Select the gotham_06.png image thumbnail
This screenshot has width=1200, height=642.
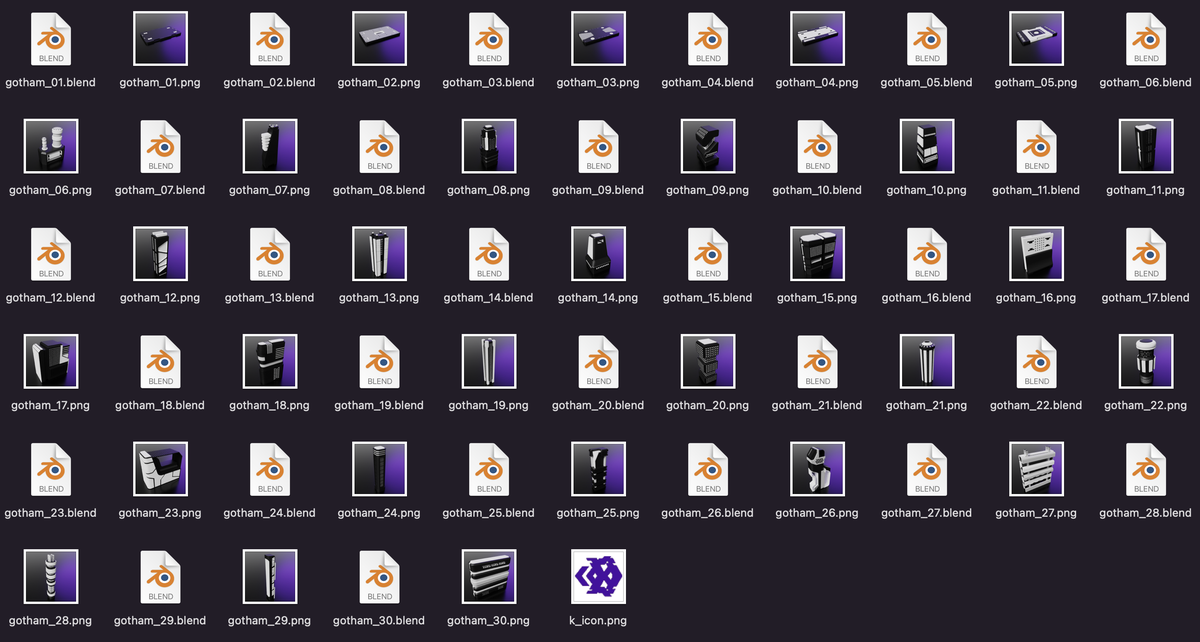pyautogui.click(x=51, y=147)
...
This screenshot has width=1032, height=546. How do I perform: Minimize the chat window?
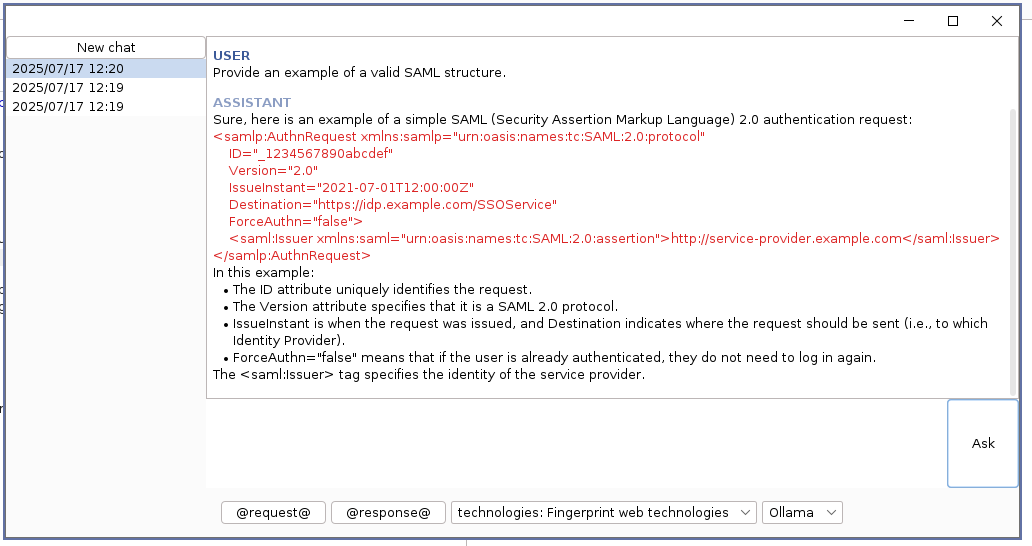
==
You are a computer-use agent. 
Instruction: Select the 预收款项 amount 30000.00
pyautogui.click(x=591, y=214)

■ Exercise instructions ■
Turn the listing into a numbered list, blank lines omitted, starting with the line that contains "You are a computer-use agent." and going on through the line that contains "pyautogui.click(x=591, y=214)".

■ Result of this exercise ■
1. You are a computer-use agent. 
2. Instruction: Select the 预收款项 amount 30000.00
3. pyautogui.click(x=591, y=214)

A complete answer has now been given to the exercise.